Le franc congolais connaît une embellie significative sur le marché des changes, avec une appréciation notable face au dollar américain qui interroge les observateurs économiques. Sur le marché parallèle de Kinshasa, le taux de change oscille désormais entre 1800 et 1900 FC pour 1 USD, une progression remarquable comparée aux 2885 FC enregistrés fin août dernier. Cette dynamique positive, particulièrement visible dans des quartiers périphériques comme Bibwa, Kinkole et Petro-Congo, soulève une question fondamentale : cette tendance marque-t-elle un tournant durable pour la monnaie nationale ?
Le taux de change FC USD officiel, fixé à 2400 FC pour 1 dollar par la Banque centrale du Congo début octobre, confirme cette orientation haussière. Cette appréciation de plus de 15 % en quelques semaines représente un signal fort dans le paysage économique congolais. Comment expliquer cette soudaine vigueur du franc congolais après des mois de turbulence ? Les analystes pointent du doigt le cocktail de mesures déployées par les autorités monétaires et gouvernementales.
Le ministre de l’Économie nationale, Daniel Mukoko Samba, détaille les leviers actionnés : « Le resserrement budgétaire, la gestion rigoureuse des échéances fiscales et l’ajustement des réserves obligatoires des banques commerciales ont constitué les piliers de notre stratégie ». Ces mesures économiques de la BCC visent explicitement à assainir le marché des changes et à renforcer la souverainétée monétaire du pays. La décision d’abaisser le taux directeur de 25 % à 17,5 % participe de cette volonté d’encourager les transactions en monnaie nationale.
Pourtant, ce tableau encourageant masque une réalité préoccupante : les prix des biens et services résistent à la baisse. Le décalage entre l’appréciation monétaire et son impact sur l’inflation interpelle les économistes. Le gouvernement a donc rendu obligatoire l’affichage des prix en francs congolais sur l’ensemble du territoire, une mesure publiée au Journal officiel en août dernier. Cette disposition réglementaire vise à accélérer la transmission des effets positifs de la appréciation du franc congolais vers l’économie réelle.
Le marché parallèle à Kinshasa reste le baromètre le plus fidèle de cette évolution. Les cambistes ajustent leurs cotations en fonction de la demande locale, tandis que les habitants des quartiers périphériques constatent une amélioration tangible de la valeur de leur monnaie. Cette situation pourrait-elle se transformer en gain de pouvoir d’achat durable ? Tout dépendra de la capacité des autorités à maintenir cette dynamique vertueuse.
Lors de la 61e réunion du Conseil des ministres, le président Félix-Antoine Tshisekedi a salué ces « résultats encourageants », tout en appelant à la vigilance. Le chef de l’État a particulièrement insisté sur la nécessité de réduire les écarts de taux entre les différentes zones du pays, un impératif pour une stabilisation homogène de la monnaie nationale. Cette reconnaissance officielle s’inscrit dans une stratégie plus large de consolidation macroéconomique.

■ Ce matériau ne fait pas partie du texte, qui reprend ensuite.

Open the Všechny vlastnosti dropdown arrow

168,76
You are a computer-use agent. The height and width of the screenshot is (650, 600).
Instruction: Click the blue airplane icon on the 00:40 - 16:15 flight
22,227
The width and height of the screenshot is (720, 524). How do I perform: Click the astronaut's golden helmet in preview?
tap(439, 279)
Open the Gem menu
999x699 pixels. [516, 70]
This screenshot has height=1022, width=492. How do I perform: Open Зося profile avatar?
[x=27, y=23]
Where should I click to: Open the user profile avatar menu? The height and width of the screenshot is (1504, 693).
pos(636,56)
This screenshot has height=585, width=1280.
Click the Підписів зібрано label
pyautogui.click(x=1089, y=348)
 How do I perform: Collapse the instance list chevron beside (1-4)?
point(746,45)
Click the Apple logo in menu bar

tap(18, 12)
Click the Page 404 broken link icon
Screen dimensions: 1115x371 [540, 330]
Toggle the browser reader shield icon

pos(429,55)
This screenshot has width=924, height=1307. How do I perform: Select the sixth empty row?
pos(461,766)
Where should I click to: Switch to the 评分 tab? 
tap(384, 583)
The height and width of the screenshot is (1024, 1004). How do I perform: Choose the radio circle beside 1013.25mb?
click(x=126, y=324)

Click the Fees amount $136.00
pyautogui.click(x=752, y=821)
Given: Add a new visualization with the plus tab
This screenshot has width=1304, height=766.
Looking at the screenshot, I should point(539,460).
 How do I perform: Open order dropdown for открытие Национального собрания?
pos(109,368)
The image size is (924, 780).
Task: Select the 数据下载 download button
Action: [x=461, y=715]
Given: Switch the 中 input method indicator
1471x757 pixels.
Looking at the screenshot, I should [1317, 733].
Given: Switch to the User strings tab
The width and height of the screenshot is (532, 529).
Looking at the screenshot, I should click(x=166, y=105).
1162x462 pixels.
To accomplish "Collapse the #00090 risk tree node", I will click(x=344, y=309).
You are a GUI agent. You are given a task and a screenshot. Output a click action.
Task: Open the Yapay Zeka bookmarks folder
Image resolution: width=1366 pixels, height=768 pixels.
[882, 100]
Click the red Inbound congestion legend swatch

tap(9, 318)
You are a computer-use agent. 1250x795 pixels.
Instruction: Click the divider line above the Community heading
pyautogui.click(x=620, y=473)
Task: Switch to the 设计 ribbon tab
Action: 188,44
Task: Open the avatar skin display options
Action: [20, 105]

Mais les experts économiques tempèrent cet optimisme affiché. Plusieurs analystes soulignent le caractère potentiellement temporaire de cette fluctuation, liée à des facteurs externes comme la fuite des capitaux et les importations massives. La situation du dollar en RDC en 2025 reste donc sujette à caution, malgré les indicateurs positifs du moment. La véritable question est de savoir si cette appréciation survivra aux prochaines tensions sur les marchés internationaux.
L’enjeu dépasse la simple statistique monétaire. Il s’agit rien moins que de reconstruire la confiance des Congolais dans leur propre monnaie, dans un contexte où le dollar américain dominait jusqu’ici les transactions importantes. La réussite des mesures de la BCC se mesurera à l’aune de cette reconquête progressive de la souveraineté monétaire. Les prochaines semaines seront déterminantes pour vérifier si cette embellie constitue une simple accalmie ou l’amorce d’une tendance structurelle bénéfique pour l’ensemble de l’économie congolaise.